GIVEN TASK 1 »
In the new-baby thread, why does Litenyaup say he will be there soon? Answer in one to three sentences.
GIVEN TASK 2 »
Write the next part of the new-baby thread, starting right after its last line.

SELECTED PASSAGE »
☆ ☆ ☆ ☆
# New Baby Mudder!



## enraged350 (Mar 1, 2011)

Just born at 12:13 this morning, little Jason Mathew weighing 7lbs3oz! I think the nurse checking him over will find a decent amount of mud in his blood! I will post a pic as soon as im on a full comp!


----------



## southernbrute750 (Jul 5, 2011)

Congratulations on the new family addition!


----------



## BrutemanAl (Jul 3, 2009)

congrats :rockn:


----------



## Shrek (Oct 4, 2011)

Congrats! Prayers for healthy baby and momma


---
I am here: http://maps.google.com/maps?ll=30.396751,-94.168230


Wishing I was riding instead of using Tapatalk


----------



## bayou_boy_22 (Mar 13, 2009)

Congrats


----------



## Litenyaup (Aug 28, 2011)

Congrats!! I will be there soon my wife is about 12 weeks in.


----------



## drtj (May 3, 2009)

Congrats!!!


----------



## enraged350 (Mar 1, 2011)

Thanks guys! He's doing great and definitely has a set of pipes on him! Went by so fast!


----------



## Big D (Jun 23, 2009)

That's great! Congratulations to you all. Looking forward to seeing pictures of the little guy.


----------



## Polaris425 (Dec 16, 2004)
☆ ☆ ☆ ☆
DATA EXTRACT »
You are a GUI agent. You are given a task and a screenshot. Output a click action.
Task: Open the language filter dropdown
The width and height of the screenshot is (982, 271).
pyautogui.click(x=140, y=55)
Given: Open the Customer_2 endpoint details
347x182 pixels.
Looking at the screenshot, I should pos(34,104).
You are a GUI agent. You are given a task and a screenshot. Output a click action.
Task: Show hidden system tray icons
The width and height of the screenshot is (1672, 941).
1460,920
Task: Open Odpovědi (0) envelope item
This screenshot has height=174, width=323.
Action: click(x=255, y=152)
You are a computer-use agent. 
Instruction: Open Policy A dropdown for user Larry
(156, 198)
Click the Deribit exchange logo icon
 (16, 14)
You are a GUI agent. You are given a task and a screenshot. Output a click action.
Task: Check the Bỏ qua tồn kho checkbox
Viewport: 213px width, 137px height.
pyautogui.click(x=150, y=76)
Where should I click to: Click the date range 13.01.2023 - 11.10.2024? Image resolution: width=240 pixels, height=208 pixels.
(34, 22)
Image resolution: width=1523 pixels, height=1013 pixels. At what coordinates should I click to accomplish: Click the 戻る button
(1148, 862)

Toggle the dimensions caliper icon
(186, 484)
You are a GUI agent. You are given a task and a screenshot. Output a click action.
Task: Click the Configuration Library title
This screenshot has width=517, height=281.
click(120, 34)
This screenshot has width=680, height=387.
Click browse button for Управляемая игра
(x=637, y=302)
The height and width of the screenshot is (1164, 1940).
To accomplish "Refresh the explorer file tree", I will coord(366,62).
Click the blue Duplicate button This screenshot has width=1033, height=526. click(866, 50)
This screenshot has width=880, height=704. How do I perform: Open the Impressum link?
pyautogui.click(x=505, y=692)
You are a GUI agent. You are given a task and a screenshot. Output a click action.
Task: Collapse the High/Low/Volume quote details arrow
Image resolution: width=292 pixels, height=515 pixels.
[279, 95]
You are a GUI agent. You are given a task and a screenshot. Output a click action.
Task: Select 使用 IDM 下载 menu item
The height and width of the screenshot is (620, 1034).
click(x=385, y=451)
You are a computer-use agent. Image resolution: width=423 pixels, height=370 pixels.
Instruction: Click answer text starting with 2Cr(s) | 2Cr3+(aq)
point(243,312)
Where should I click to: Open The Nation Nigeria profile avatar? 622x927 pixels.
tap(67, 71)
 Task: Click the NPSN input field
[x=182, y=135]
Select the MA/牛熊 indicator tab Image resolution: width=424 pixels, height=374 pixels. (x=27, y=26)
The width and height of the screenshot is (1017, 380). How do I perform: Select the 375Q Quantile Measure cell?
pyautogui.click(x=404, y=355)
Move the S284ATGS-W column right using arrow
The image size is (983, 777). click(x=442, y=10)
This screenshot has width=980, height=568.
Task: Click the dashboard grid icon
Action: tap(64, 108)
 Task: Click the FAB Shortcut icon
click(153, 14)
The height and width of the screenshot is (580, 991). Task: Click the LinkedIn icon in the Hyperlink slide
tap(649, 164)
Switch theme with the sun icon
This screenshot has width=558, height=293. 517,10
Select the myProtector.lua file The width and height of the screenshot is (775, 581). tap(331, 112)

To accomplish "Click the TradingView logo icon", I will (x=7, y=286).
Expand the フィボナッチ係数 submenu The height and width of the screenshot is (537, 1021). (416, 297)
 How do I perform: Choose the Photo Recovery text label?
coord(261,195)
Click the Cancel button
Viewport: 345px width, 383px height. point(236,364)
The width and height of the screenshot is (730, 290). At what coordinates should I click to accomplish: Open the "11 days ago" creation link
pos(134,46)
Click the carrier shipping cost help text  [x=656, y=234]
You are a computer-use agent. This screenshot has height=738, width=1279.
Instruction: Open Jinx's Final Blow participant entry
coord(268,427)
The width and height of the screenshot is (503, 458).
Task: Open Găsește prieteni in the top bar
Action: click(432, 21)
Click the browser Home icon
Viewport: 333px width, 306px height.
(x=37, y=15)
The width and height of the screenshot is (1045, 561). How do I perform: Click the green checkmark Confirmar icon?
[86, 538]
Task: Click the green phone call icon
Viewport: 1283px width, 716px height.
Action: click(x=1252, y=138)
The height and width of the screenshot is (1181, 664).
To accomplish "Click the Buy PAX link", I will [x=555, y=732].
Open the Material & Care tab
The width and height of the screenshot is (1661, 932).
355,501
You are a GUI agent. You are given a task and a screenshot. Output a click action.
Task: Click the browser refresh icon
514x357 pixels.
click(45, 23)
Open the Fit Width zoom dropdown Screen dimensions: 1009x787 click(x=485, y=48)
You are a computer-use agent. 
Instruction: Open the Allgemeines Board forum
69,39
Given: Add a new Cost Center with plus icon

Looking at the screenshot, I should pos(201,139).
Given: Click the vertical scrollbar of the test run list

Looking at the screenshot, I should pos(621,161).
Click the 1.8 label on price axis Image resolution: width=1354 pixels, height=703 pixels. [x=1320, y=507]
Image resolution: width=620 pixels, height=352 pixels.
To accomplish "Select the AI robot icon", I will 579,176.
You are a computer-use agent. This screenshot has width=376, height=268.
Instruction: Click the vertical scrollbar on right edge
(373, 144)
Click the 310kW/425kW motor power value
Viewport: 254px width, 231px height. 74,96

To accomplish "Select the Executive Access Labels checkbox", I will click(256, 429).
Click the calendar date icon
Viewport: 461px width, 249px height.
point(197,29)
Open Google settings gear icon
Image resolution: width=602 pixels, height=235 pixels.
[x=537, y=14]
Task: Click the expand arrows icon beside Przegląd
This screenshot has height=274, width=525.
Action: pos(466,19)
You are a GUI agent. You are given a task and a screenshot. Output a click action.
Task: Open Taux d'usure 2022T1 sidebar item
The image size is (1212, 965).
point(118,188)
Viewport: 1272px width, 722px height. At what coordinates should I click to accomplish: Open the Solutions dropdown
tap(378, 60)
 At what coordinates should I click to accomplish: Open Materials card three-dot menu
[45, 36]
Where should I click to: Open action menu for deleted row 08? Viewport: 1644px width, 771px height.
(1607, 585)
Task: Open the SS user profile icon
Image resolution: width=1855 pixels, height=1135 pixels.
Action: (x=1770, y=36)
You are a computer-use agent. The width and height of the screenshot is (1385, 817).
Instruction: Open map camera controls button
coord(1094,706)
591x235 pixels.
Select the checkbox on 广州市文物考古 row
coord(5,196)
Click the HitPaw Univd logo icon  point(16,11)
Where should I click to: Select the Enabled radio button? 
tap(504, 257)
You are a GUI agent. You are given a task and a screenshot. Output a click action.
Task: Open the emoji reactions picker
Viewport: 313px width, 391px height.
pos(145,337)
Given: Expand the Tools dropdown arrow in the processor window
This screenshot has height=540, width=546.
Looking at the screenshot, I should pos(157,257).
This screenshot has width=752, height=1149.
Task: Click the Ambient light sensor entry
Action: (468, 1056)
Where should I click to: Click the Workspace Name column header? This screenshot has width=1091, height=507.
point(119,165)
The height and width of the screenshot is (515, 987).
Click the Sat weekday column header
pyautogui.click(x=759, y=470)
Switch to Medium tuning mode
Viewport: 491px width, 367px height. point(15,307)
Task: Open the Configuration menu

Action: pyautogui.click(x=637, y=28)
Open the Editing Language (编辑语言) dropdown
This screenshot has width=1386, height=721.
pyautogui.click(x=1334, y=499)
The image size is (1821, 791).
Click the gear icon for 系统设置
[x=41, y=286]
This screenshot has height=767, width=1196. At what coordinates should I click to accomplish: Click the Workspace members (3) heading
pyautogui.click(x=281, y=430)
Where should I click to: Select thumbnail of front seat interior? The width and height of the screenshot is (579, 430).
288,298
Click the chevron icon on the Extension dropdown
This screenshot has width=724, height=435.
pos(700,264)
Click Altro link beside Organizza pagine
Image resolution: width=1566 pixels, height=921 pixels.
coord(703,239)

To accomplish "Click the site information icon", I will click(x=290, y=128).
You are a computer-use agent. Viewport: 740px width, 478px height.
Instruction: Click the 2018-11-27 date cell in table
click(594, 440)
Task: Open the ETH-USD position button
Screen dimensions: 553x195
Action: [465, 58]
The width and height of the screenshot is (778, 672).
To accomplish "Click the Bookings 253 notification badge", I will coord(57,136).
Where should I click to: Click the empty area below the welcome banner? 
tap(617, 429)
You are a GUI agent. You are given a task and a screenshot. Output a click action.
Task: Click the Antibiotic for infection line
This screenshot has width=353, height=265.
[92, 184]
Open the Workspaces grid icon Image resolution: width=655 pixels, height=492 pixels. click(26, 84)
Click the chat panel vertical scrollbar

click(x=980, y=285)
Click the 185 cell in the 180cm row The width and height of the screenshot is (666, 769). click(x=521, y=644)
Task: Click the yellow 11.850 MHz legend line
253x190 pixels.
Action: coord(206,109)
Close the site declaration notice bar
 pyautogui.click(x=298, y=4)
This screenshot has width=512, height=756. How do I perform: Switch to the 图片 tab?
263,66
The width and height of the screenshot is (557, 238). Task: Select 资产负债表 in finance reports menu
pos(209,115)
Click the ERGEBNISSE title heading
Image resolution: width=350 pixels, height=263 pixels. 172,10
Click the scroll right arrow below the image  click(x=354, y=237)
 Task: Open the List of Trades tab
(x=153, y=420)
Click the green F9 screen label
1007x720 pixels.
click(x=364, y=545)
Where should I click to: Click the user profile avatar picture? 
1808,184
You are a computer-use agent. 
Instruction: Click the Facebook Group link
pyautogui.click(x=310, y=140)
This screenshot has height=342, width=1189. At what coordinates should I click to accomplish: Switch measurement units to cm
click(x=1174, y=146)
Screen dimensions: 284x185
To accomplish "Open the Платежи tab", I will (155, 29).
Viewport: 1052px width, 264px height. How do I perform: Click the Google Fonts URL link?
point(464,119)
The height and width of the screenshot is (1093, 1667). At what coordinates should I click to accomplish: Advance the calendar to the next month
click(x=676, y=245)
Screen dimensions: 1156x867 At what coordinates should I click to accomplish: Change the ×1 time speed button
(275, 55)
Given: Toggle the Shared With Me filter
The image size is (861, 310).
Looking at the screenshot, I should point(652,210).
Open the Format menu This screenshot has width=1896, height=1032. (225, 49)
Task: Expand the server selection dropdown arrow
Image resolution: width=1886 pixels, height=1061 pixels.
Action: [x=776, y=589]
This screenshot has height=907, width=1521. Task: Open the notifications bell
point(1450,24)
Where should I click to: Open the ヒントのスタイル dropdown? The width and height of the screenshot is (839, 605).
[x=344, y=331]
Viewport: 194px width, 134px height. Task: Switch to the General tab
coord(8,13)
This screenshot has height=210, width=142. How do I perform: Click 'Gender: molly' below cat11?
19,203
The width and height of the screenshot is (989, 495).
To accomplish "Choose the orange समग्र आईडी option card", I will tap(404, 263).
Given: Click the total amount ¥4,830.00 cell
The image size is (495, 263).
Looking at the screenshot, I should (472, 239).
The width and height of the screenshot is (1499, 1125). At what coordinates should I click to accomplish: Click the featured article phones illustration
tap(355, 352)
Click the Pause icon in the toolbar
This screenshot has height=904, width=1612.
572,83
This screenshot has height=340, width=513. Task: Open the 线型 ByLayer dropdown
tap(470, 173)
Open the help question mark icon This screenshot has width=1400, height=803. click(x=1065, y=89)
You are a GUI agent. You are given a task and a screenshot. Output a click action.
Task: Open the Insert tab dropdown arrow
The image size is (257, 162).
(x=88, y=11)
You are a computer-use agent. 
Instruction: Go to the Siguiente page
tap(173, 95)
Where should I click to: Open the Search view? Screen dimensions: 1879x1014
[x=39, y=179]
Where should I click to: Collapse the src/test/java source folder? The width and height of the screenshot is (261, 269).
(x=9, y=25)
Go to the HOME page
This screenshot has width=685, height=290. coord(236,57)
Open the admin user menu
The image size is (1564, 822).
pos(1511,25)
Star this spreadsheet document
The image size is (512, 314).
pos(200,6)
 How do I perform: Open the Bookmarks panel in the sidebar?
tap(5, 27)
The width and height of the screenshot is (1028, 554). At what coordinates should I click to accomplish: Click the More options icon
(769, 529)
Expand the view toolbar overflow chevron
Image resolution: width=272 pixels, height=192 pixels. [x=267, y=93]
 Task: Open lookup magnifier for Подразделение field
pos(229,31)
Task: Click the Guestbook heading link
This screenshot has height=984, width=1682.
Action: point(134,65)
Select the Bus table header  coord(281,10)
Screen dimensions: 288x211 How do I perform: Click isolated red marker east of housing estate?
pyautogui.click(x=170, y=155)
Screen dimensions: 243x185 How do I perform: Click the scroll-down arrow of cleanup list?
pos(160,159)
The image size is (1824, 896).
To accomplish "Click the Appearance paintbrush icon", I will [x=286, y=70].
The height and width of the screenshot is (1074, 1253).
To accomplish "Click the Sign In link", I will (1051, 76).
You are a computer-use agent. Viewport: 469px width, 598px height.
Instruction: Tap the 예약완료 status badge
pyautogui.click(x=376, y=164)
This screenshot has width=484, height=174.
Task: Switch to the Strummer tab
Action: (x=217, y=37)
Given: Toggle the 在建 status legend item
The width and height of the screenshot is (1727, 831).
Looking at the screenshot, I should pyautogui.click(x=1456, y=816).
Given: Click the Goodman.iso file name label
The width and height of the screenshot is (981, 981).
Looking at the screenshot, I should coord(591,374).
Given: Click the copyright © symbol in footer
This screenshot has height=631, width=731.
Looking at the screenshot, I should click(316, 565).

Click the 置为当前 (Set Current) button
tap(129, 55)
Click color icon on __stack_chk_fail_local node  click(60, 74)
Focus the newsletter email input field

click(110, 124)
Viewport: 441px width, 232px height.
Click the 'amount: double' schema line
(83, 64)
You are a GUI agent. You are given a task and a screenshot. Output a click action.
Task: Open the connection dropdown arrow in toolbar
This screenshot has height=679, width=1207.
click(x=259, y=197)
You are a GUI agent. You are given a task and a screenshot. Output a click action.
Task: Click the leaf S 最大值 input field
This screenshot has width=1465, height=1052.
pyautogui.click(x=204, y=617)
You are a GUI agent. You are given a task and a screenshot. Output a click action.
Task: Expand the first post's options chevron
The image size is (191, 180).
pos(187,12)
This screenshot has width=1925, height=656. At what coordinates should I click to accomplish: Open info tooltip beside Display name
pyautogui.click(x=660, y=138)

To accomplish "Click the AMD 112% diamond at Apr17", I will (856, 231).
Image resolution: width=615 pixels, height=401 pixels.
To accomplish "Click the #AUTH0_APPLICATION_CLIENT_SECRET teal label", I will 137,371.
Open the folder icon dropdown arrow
☆ ☆ ☆ ☆
RESPONSE 1 »
His wife is about 12 weeks in.

RESPONSE 2 »
congrats!!!!!!!!!!!!!!!!!!!!!!!!!!!!!!!


----------



## hp488 (Sep 23, 2009)

Congrats!!


----------



## mcpyro3 (Feb 23, 2011)

Congrats!!! i cant wait till my lil girl is old enough to take her riding with us


----------



## JPs300 (Mar 23, 2011)

huge CONGRATS man! 

My little girl is just past 16 months now, already points at the 4-wheeler and says "ride" anytime she's in the garage.


----------



## enraged350 (Mar 1, 2011)

Thanks again everyone! Mom and son are doing just fine, besides being a little tired.. as far as for me, well they make Monster for that! 
Without further waiting.... PICS!!


----------



## NMKawierider (Apr 11, 2009)

Congrats! Good look'n little guy.


----------



## Big D (Jun 23, 2009)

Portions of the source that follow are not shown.